网络系统安全接入认证方法探究

图7: 在远程升级之前和之后执行散列认证，确认目标设备已经过授权，完成升级过程。

应用实例

以下给出了实际系统中基于SHA-1的安全器件的工作原理(图8)。图中利用DS28CN01认证令牌实现双向认证，通过I2C接口与主机通信。这种情况下，主处理器为网络控制器，与基站进行数据通信，基站与连接到DS28CN01的微处理器进行通信。微处理器产生部分随机质询码，主机提供另一部分随机码，从而完成主机令牌认证。该技术可以避免主机产生质询-响应对而对其他系统造成混淆。

图8: 双向认证不需要安全网络连接

基站认证 主机创建7字节随机质询码和所要求的页码，将其发送给基站#1的微处理器。基站#1的微处理器通过I2C接口与DS28CN01通信，转发随机质询码并在所选择的页面计算页MAC。计算页MAC将利用页数据、唯一的ROM ID和密钥进行SHA-1运算。基站#1微处理器从DS28CN01重新得到MAC、页数据和唯一的ROM ID，并将它们通过非安全链路转发给主机。主机进行相同的SHA-1计算，验证基站#1返回的MAC是否正确。如果不匹配，主机将拒绝基站#1的网络接入。

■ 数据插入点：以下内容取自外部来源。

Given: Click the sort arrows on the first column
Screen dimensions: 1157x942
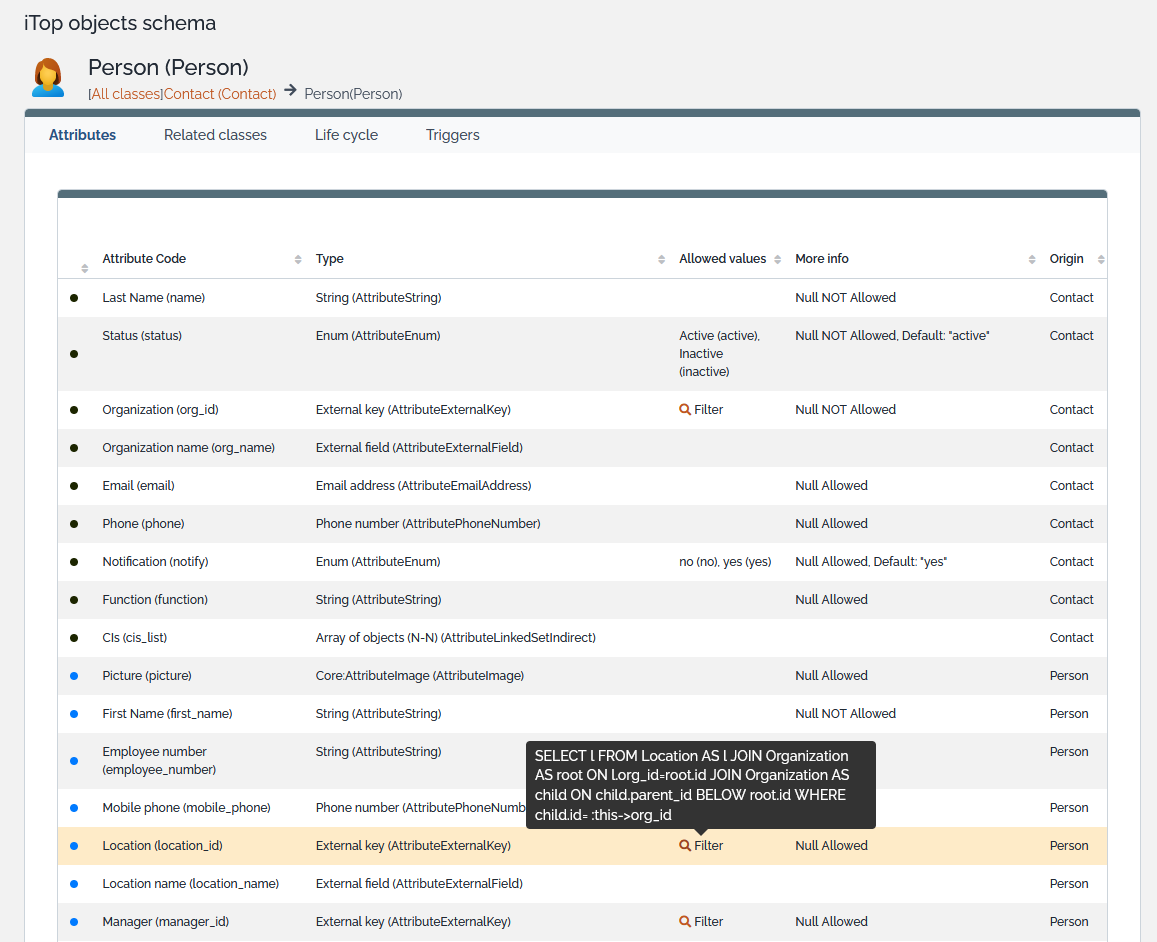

主机认证 首先执行基站认证过程，基站#1的微处理器产生3字节质询码并将其通过非安全通信链路发送给主机；主机产生4字节质询，与基站的3字节质询码相组合，产生7字节质询码。这个7字节数据和基站认证中的页数据、ROM ID一起进行SHA-1运算，产生页MAC。该MAC和主机产生的4字节质询码随后送回基站#1的微处理器。

基站#1微处理器提取附加的4字节质询码，结合它发送给主机的3字节质询，得到一个7字节质询码，利用原先基站认证中的页面，在DS28CN01中计算页MAC。随后，将其与主机发送的MAC结果进行比较。如果不匹配，基站将屏蔽主机的功能选项。